Currently, New Zealand has at least 150,000 people working on temporary work visas or as students with the right to work up to 20 hours a week or full-time when on vacation. Most of them have hopes of being able to transition towards permanent residence, yet official figures confirm only one in six is able to do so. Government policies have deliberately led to the creation of a huge pool of desperately vulnerable workers to help big business exploit them more effectively.

 

Immigration policy under “free market” economies are designed to keep working people down – not out. While mainstream politicians routinely resort to subtle (and not so subtle) racist smears on migrants, government policies actually facilitate further migration. Capitalist “democracies” love to have large segments of the working class with no, or very few, rights – and that is true for New Zealand as well.

The US has at least 11 million so-called “illegals”. Some estimates put the number nearer 20 or 30 million. Maintaining their status as a pariah sector of the working class through periodic deportations is not designed to keep immigrants out of the United States. Rather, it is used to keep those millions free to be exploited to the fullest extent possible. When workers have the constant threat of deportation hanging over them, it is much more difficult for workers to organise against exploitation.
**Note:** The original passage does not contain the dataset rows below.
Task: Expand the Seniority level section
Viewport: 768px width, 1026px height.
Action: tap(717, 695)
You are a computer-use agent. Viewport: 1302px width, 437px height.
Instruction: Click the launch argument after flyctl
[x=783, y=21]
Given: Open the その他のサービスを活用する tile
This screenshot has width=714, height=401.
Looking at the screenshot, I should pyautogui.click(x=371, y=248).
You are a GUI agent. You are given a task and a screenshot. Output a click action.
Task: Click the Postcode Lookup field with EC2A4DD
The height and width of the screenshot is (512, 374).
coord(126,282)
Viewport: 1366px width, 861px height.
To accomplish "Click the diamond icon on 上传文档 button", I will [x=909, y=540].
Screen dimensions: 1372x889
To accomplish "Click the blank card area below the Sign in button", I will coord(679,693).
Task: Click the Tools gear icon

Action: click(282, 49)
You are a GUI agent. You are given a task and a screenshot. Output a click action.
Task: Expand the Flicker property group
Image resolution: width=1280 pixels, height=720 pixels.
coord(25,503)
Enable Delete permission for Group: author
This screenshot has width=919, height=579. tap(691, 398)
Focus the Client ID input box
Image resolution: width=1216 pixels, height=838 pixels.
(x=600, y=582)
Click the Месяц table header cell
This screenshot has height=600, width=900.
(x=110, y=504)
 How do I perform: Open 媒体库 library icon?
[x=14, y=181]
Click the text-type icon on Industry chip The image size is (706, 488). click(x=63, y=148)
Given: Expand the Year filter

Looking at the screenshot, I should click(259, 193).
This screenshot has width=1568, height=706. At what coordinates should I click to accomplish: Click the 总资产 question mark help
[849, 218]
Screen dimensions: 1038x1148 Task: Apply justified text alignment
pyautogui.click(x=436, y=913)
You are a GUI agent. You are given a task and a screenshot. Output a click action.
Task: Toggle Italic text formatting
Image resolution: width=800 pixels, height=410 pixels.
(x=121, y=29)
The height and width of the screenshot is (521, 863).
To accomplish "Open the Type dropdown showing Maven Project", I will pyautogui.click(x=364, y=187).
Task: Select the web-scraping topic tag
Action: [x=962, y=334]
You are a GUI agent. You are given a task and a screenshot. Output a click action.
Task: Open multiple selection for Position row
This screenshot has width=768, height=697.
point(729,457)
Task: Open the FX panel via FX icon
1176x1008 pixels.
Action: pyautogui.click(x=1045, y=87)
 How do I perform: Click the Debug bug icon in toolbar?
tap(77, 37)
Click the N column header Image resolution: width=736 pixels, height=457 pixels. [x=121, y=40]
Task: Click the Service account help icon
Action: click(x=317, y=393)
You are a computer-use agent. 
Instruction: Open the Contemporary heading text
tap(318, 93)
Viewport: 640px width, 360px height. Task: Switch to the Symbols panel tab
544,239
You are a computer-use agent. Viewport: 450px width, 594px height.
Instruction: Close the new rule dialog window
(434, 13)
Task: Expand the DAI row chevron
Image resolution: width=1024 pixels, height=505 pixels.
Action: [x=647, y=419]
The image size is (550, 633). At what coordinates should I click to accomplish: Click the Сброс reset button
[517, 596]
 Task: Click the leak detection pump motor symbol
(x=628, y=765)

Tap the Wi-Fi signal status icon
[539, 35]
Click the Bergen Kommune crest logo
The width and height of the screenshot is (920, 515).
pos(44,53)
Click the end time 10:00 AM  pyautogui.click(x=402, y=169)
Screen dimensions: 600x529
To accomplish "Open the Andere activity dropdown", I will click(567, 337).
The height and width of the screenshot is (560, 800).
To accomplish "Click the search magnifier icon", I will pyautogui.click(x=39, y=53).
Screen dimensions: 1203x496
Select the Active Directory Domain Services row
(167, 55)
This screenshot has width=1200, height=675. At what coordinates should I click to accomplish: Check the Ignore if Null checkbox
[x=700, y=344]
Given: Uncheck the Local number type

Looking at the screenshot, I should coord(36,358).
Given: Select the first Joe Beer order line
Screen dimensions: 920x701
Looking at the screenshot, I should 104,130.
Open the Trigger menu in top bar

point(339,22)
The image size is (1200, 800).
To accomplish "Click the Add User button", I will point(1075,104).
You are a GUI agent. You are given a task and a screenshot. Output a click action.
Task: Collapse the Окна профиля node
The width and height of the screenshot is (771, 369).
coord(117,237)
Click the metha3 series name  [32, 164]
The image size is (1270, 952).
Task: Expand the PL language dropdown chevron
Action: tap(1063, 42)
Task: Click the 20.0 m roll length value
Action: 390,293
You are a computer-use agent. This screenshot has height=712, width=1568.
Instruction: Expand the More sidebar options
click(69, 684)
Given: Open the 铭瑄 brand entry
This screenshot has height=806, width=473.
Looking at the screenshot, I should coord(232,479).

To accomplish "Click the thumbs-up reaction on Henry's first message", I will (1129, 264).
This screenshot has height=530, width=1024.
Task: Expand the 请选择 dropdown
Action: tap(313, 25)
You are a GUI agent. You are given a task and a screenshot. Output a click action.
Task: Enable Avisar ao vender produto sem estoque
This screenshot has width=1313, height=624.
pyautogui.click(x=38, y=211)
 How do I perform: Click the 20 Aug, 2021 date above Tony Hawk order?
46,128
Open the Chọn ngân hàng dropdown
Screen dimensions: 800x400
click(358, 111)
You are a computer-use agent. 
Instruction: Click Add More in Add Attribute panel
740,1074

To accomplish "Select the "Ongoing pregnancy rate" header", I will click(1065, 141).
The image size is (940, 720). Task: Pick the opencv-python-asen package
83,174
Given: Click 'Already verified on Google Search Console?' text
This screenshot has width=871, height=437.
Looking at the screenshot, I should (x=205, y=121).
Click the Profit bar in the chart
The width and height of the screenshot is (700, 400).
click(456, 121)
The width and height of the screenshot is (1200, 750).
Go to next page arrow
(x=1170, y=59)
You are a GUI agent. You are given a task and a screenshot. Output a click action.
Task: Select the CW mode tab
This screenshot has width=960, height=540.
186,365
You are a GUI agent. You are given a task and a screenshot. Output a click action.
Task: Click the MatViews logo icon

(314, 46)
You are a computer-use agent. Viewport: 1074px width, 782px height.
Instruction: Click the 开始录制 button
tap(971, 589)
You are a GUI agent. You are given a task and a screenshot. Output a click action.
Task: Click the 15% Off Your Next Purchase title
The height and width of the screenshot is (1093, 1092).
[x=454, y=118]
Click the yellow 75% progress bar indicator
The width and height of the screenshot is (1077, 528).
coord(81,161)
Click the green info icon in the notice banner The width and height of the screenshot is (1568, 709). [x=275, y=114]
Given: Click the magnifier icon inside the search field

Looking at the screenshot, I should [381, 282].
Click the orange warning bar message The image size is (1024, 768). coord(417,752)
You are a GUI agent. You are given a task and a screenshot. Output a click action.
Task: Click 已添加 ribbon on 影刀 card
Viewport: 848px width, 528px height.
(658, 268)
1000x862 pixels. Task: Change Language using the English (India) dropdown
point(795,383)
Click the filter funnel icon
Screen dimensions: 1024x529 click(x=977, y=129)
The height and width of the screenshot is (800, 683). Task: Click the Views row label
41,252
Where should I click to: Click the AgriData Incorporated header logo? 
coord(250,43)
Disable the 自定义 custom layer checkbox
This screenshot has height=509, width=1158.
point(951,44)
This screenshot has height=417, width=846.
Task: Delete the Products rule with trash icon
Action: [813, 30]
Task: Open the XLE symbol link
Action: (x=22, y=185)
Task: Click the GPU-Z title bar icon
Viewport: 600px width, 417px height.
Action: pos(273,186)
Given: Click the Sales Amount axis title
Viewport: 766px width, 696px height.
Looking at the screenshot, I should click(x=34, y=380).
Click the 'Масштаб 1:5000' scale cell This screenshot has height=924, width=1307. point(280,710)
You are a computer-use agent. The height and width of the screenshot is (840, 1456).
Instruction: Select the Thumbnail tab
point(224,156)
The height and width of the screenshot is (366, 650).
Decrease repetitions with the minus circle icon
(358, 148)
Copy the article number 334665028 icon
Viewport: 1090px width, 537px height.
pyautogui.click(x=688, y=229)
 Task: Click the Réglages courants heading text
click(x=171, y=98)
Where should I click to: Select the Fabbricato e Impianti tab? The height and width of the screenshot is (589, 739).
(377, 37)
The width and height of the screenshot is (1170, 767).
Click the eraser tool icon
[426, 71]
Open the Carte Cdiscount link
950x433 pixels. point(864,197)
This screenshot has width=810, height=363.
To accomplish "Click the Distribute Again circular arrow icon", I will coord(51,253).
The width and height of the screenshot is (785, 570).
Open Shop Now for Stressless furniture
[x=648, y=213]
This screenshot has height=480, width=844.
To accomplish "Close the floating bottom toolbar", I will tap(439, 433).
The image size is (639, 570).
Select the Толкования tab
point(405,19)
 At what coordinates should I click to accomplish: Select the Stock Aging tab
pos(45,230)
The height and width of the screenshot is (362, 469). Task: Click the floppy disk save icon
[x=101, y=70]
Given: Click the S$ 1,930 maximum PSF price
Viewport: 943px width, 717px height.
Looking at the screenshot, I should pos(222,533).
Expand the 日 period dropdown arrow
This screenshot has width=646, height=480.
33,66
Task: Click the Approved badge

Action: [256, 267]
In New Zealand, it is difficult for people to simply cross our border so there is not the same large number of undocumented migrants. However, having a pool of workers in a precarious position in the workforce suits the needs of big business. Therefore, governments have implemented policies to achieve the same goals “legally”.They have done this by dramatically increasing the number of workers on temporary work visas while making it harder to transition to permanent residence.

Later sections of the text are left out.